You are given an array of integers nums and an integer k. You are asked to find the maximum value within every sliding window of size k as the window slides from left to right across the array. Return the array of maximum values for each window.

Example 1:

Input: nums = [1,3,-1,-3,5,3,6,7], k = 3 Output: [3,3,5,5,6,7] Explanation: Window position Max

[1 3 -1] -3 5 3 6 7 3 1 [3 -1 -3] 5 3 6 7 3 1 3 [-1 -3 5] 3 6 7 5 1 3 -1 [-3 5 3] 6 7 5 1 3 -1 -3 [5 3 6] 7 6 1 3 -1 -3 5 [3 6 7] 7

Example 2:

Input: nums = [1], k = 1 Output: [1]

Steps to Solve:

1. Handle edge cases: If the input array is empty or k is greater than or equal to the array's length, return an empty array. If k is 1, return the input array.

2. Use a Deque: Employ a deque (double-ended queue) to store indices of elements. This deque will maintain indices of the potentially maximum elements within the current window in decreasing order.

3. Sliding Window: Iterate through the array.

4. Deque Maintenance: For each element:

   • Remove elements from the rear of the deque whose indices are outside the current window.
   • Remove elements from the front of the deque that are smaller than the current element. This ensures that the deque only contains indices of elements that are potentially maximums.
   • Add the current element's index to the rear of the deque.

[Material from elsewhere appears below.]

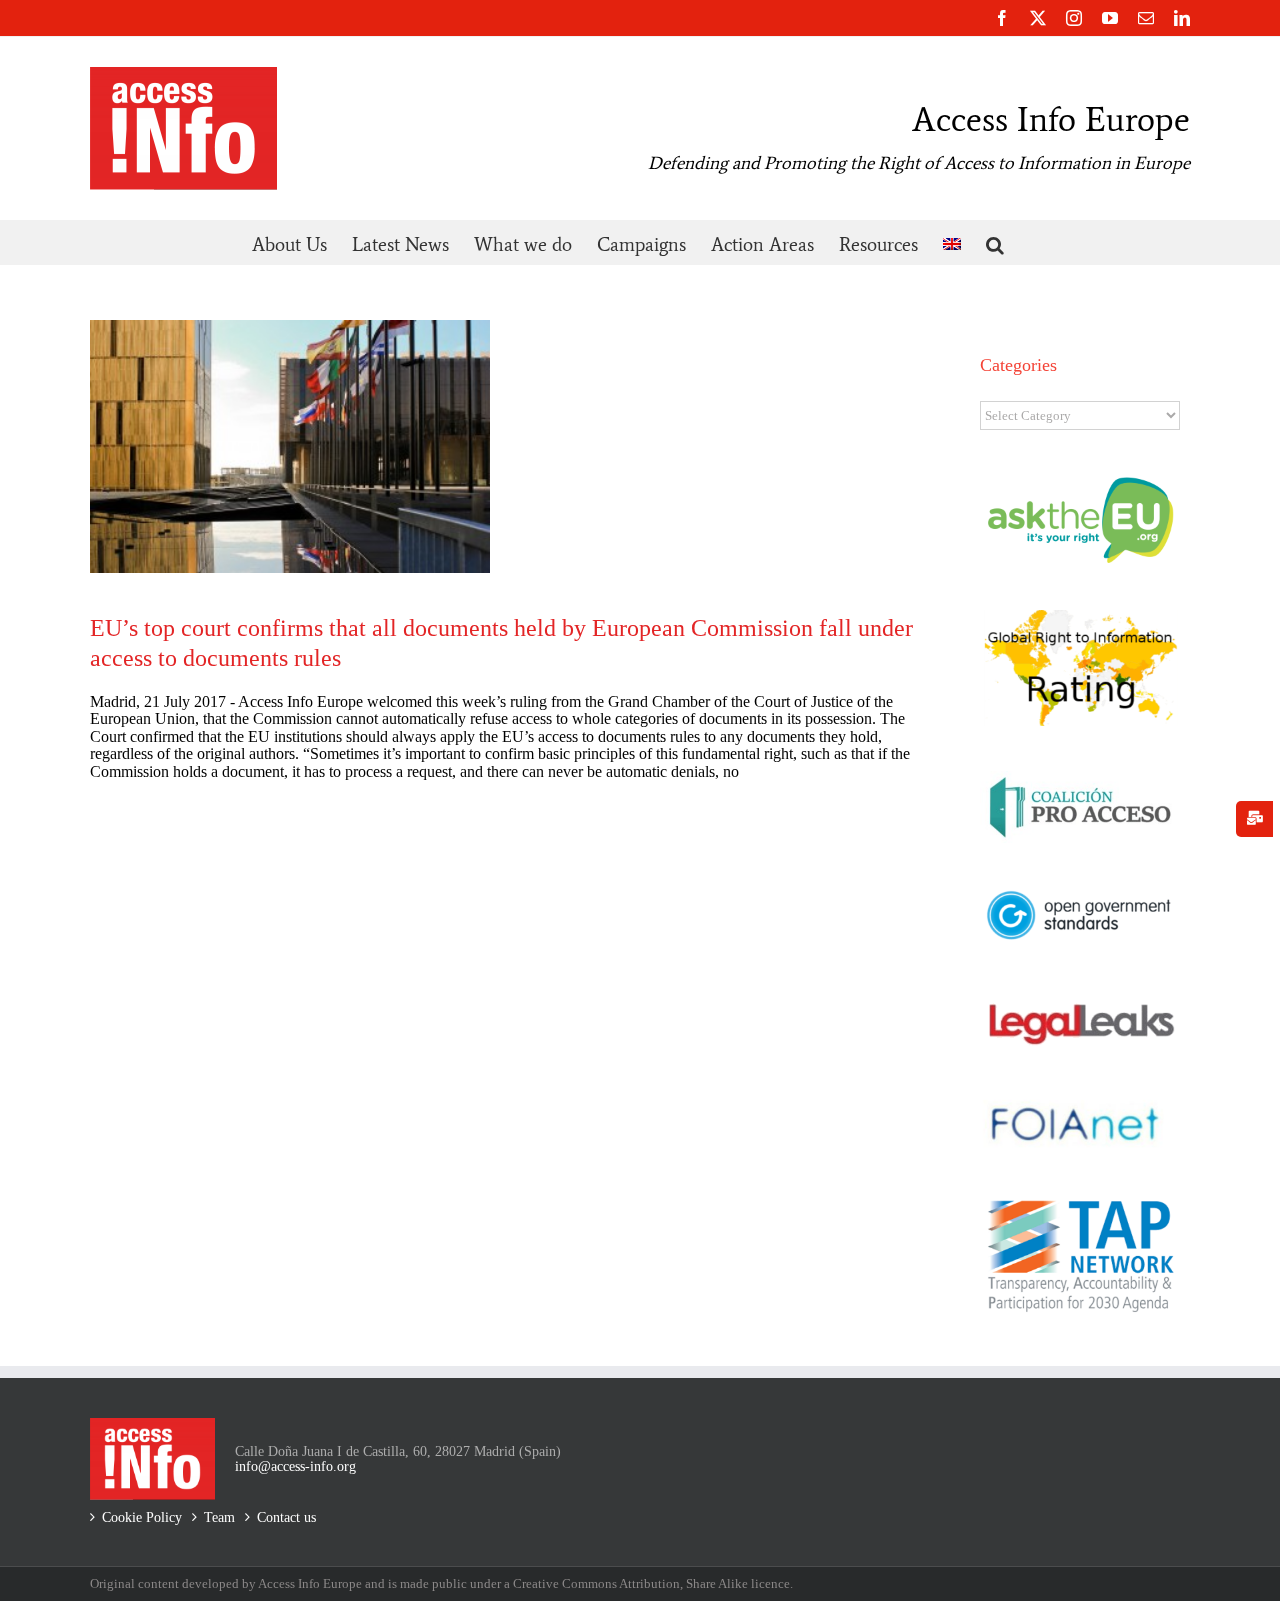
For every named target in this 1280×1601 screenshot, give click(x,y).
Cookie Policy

5. Result: The element at the front of the deque always represents the maximum value within the current window. Add this maximum to the result array.

Explanation:

The deque maintains a strictly decreasing order of elements. This ensures that the largest element within the window is always at the front. By removing smaller elements from the front and elements outside the window from the rear, we efficiently track the maximum element within the sliding window.

Code (TypeScript):

function maxSlidingWindow(nums: number[], k: number): number[] {
    if (nums.length === 0 || k >= nums.length) return [];
    if (k === 1) return nums;

    const result: number[] = [];
    const deque: number[] = []; // Deque to store indices

    for (let i = 0; i < nums.length; i++) {
        // Remove elements outside the window from the rear
        while (deque.length > 0 && deque[0] <= i - k) {
            deque.shift();
        }

        // Remove smaller elements from the front
        while (deque.length > 0 && nums[deque[deque.length - 1]] < nums[i]) {
            deque.pop();
        }

        // Add current element's index to the rear
        deque.push(i);

        // Add maximum to result if window is full
        if (i >= k - 1) {
            result.push(nums[deque[0]]);
        }
    }

    return result;
}

Complexity:

• Time Complexity: O(N), where N is the length of the input array. Each element is processed at most twice (once added to the deque and once removed).
• Space Complexity: O(k), where k is the size of the window. The deque's size is at most k.